*Page excerpt*.

━━━━━━━━

B. The Talbot Affidavit.
The Talbot Affidavit contains six opinions, set out in separate paragraphs. On its face, Dr. Talbot's credentials qualify him to give the first, second, and sixth opinions. Further, the court finds no basis to exclude these opinions at this time. Therefore, the court DENIES the Motion to Strike, insofar as it relates to the first, second, and sixth opinions.
However, the court notes that, on February 1, 2008, Ladner filed a supplemental affidavit from and materials relating to Dr. Talbot and an affidavit from David B. Powell (Plaintiff's Rule 26(a)(2) Expert Witness Disclosures, doc. 20). American has not moved to strike either of those affidavits. Further, in document 20, Ladner states that he has provided the court with an affidavit from an Eric White. The court has not been able to locate any such affidavit.
Although the court will not allow Dr. Talbot to testify, if this case goes to trial, that the conclusion in his sixth opinion is "inescapable," he can give his expert opinion. He cannot tell the jury what theirs must be.
However, as to the third, fourth, and fifth opinions set out in the Talbot Affidavit, the court GRANTS the Motion to Strike as to the portions underlined below, for the reasons noted.
The third opinion is as follows.
* The wheel of the subject bicycle is presently in good condition and has been used periodically since the date of the wreck. It is my understanding that no maintenance has been performed on the front wheel, including the tire and tube, and the front wheel is visibly in tact [sic] and the frame is perfectly round and undamaged. The pedals and frame of the bicycle are undamaged. There is no evidence of any prior damage to the bicycle or any abuse that contributed in any way to cause the failure of the fork on the [date of the accident].
The underlined portion is struck as hearsay. FED.R.EVID. 602 (requiring evidence that a witness have personal knowledge of the facts to which he testifies); see also FED.R.EVID. 801-07 (discussing hearsay). In addition, the underlined language would presumably be cumulative of the testimony of a person (presumably Ladner) who did have personal knowledge of these facts, and therefore would not assist the trier of fact. Finally, the underlined language does not require specialized knowledge and to have it stated by an expert would be misleading and unduly persuasive.
[2] The fourth opinion is as follows.
* The area of the road where the failure of the fork occurred is paved and smooth. There is no defect in the road to contribute to the failure.
The first sentence of the underlined language would presumably be cumulative of the testimony of Ladner and of the photographs of the scene and, therefore, would not assist the trier of fact. Finally, none of the underlined language requires specialized knowledge and to have it stated by an expert would be misleading and unduly persuasive.
[3, 4] The fifth opinion is as follows.

━━━━━━━━

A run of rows
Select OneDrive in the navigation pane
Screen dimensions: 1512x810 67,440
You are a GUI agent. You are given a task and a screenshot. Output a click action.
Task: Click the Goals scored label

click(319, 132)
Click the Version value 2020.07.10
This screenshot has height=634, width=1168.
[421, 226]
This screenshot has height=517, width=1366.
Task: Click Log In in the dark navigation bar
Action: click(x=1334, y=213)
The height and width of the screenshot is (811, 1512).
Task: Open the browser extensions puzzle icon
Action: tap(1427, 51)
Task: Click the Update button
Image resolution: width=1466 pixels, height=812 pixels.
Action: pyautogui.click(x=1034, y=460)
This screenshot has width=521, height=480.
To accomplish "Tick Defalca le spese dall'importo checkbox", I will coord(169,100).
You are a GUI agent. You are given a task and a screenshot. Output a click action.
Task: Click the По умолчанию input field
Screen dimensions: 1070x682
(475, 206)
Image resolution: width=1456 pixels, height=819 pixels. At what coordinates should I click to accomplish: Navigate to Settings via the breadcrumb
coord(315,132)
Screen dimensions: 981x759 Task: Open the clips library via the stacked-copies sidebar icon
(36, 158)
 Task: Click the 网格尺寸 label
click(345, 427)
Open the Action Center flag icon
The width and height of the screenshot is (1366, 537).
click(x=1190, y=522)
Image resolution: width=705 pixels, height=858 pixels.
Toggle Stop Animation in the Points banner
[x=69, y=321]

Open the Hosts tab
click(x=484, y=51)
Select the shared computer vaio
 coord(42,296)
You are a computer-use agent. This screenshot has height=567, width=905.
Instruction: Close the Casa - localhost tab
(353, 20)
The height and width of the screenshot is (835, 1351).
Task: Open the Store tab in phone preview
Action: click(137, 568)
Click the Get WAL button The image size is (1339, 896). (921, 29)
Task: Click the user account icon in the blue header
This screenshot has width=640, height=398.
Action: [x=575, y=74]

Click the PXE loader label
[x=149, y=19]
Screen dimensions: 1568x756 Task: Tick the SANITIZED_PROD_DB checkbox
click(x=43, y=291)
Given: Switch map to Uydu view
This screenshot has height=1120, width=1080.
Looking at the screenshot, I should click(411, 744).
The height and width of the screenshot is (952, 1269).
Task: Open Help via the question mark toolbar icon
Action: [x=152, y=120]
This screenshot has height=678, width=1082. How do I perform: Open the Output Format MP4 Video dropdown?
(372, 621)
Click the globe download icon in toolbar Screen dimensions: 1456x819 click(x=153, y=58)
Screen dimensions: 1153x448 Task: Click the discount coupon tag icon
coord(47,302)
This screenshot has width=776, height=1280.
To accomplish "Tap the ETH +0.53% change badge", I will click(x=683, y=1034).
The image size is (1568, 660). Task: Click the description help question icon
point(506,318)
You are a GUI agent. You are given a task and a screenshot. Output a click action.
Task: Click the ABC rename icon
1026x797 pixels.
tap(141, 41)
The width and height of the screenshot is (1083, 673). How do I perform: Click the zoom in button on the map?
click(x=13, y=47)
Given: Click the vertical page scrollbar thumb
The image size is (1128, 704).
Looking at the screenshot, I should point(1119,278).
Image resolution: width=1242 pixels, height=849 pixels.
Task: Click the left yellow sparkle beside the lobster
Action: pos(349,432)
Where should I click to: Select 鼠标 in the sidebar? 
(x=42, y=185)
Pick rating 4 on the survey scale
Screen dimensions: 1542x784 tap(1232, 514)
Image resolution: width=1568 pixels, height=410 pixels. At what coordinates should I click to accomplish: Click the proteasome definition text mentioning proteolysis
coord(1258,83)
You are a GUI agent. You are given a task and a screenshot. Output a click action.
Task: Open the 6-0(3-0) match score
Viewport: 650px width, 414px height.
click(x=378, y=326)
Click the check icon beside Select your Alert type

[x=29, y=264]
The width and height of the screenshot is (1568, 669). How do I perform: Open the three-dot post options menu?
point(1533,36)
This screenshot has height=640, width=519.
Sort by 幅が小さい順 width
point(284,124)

━━━━━━━━

*What is asked*.
1) In the ruling on the Talbot Affidavit, on what date did Ladner file the supplemental affidavit from Dr. Talbot?
2) Please continue the court's ruling on the Talbot Affidavit from where it stops.

*Answers for the exercise*.
1) February 1, 2008.

2)
* Mr. Ladner is an experienced cyclist with great knowledge in bicycle operation, maintenance and repair. Lack of experience or operator error did not contribute in any way to the failure of the fork or his injuries and damages.
Talbot's credentials do not qualify him to make any of these statements and they are struck on that basis. Further, these statements are struck for lack of personal knowledge and as hearsay. Finally, these statements would be cumulative of the testimony of Ladner and to allow an expert to repeat them would be misleading and unduly persuasive.
II. THE MOTION TO DISMISS
American's Motion to Dismiss is based upon the fact that the broken bicycle fork has mysteriously disappeared from Ladner's counsel's office. American claims that this amounts to spoliation of evidence and that, under the applicable analysis, this court should impose the admittedly "ultimate sanction" of dismissal of the action. American cites five cases in its Motion and none on the issue of spoliation sanctions in its Motion to Strike (which apparently was also its reply to Ladner's Response to American's Motion to Dismiss). Those cases are all distinguishable from the instant case. The court will distinguish them in the order that they appear in American's brief.
Neither party provided even one pinpoint citation. The court has reviewed its Uniform Initial Order entered in this case and determined that the Order does not require pinpoint cites. The court has revised its Uniform Initial Order so that this oversight does not occur in future cases. In any event, the court hereby ORDERS that any future pleadings by either party must, when citing to authority, include pinpoint cites.
A. The Cases Cited in American's Brief.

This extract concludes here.